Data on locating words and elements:
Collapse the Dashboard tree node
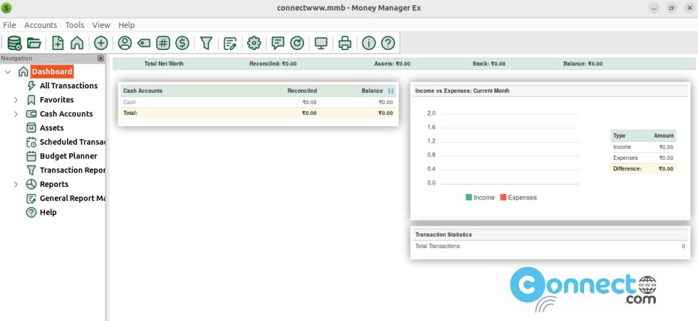 click(x=8, y=72)
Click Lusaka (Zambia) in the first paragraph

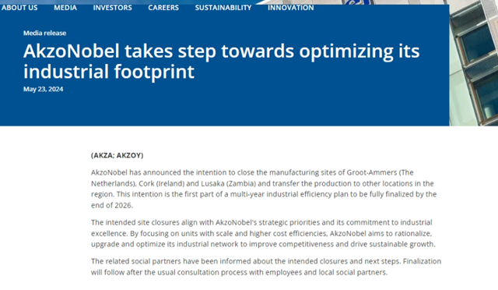[x=228, y=184]
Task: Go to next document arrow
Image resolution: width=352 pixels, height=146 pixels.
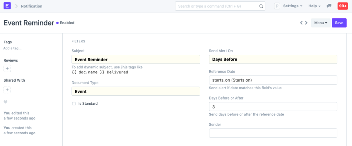Action: (x=306, y=23)
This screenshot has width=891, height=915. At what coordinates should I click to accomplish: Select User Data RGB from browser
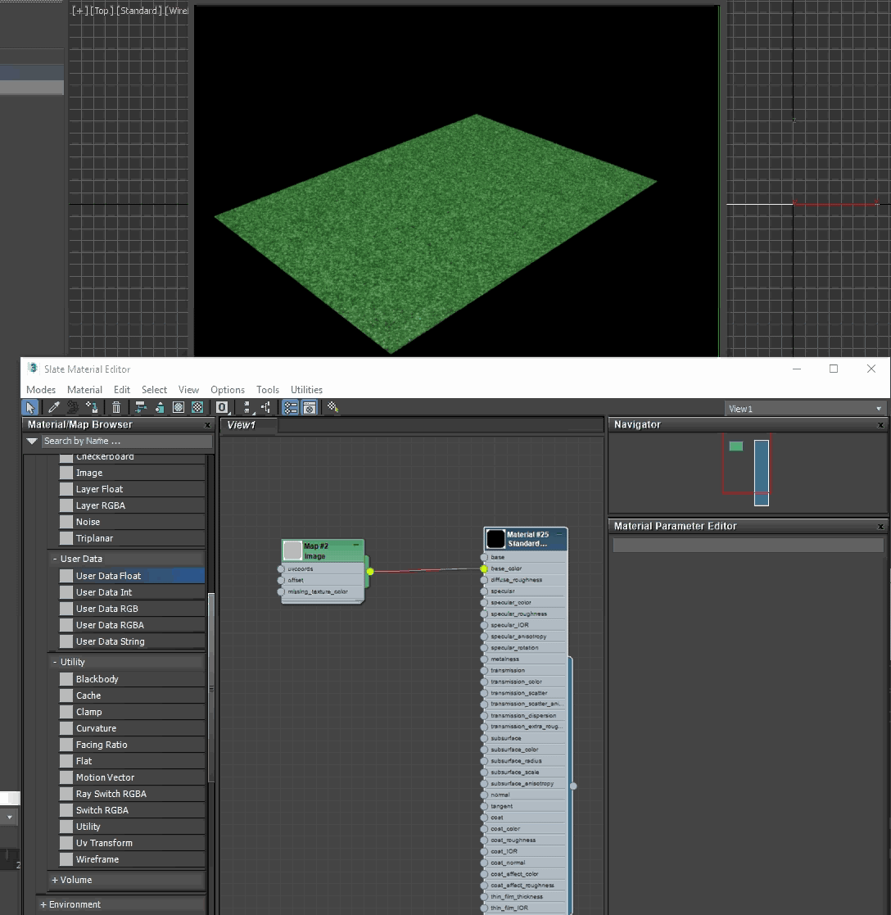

> _Your task_
Could you rewrite all of the data above, requests included, with each coordinate in the answers scaled by a factor of 2 and rounded to a whole number, halves rounding up? Leave out the pictures.

> _Output of the exercise_
Collapse the Dashboard tree node
 click(x=16, y=144)
Click Lusaka (Zambia) in the first paragraph

[x=456, y=368]
Task: Go to next document arrow
Image resolution: width=352 pixels, height=146 pixels.
Action: (x=612, y=46)
This screenshot has width=891, height=915. At what coordinates should I click to accomplish: Select User Data RGB from browser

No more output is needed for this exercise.